Emblemático, a esse respeito, o Tema 1.082, proveniente dos REsp n°. 1.842.751/RS e REsp n°. 1.846.123/SP, julgados em junho de 2022, no rito dos recursos repetitivos. Na ocasião, o STJ fixou a tese segundo a qual “A operadora, mesmo após o exercício regular do direito de rescisão unilateral de plano coletivo, deverá assegurar a continuidade dos cuidados assistenciais prescritos a usuário internado ou em pleno tratamento médico garantidor de sua sobrevivência ou de sua incolumidade física, até a efetiva alta, desde que o titular arque integralmente com a contraprestação devida”. Observe-se que, em verdade, essa decisão não desmentiu o direito de resilição unilateral das operadoras nos planos coletivos, inclusive independentemente de motivação; o que ela faz foi impor a obrigação de manter, até a alta, o tratamento daqueles beneficiários que eventualmente se encontrem internados ou em meio a tratamento garantidor de sua sobrevivência ou incolumidade física, mediante é claro, o pagamento da respectiva contraprestação.
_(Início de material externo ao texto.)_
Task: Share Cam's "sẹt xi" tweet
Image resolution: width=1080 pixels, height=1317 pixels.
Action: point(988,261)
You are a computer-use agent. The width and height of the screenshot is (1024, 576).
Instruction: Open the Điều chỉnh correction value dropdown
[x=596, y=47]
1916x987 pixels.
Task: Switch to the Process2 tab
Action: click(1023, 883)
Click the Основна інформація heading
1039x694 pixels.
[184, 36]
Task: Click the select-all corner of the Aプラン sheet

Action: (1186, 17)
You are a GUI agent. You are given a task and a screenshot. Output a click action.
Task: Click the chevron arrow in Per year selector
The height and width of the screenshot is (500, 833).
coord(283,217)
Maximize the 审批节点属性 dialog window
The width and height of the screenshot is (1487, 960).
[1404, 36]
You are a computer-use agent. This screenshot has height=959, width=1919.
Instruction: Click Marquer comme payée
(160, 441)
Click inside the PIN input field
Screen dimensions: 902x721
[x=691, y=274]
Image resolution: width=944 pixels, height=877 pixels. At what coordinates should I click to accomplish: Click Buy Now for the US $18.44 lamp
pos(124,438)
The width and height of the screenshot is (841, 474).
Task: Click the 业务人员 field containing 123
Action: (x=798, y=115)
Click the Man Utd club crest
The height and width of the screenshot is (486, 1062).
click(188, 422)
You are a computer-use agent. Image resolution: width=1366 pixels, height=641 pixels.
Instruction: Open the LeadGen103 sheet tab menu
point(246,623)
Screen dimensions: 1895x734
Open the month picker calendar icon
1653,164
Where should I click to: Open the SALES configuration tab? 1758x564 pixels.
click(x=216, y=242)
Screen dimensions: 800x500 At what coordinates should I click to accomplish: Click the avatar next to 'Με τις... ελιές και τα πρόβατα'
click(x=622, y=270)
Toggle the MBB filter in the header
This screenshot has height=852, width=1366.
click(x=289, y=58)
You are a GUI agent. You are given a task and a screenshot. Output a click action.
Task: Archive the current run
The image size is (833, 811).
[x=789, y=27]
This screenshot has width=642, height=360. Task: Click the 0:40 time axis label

Não bastassem esses elementos, fato é que esse panorama pode estar em vias de ser novamente alterado. É que, entre os diversos temas tratados no âmbito da Consulta Pública 145 (“Política de Preços e Reajustes”), encontra-se a rescindibilidade dos planos coletivos, havendo declarada intenção, por parte da ANS, de estender, a todos os contratos coletivos, a regra de rescisão dos contratos firmados por empresários individuais, ou seja, limitando a possibilidade de rescisão à data do aniversário do contrato, mediante notificação prévia de no mínimo 60 dias, municiada das respectivas razões.
A regra, se vier a ser efetivamente adotada, além de praticamente aniquilar as liberdades e autonomias inerentes às contratações de natureza coletiva – presumivelmente paritárias, nos termos do art. 421-A, do Código Civil - alterará substancialmente o mercado, com consequências incalculáveis e o tornando ainda mais complexo e desafiador. Em qualquer hipótese, trata-se de um tema controverso e cujos próximos capítulos certamente atrairão grande repercussão e questionamentos jurídicos e judiciais.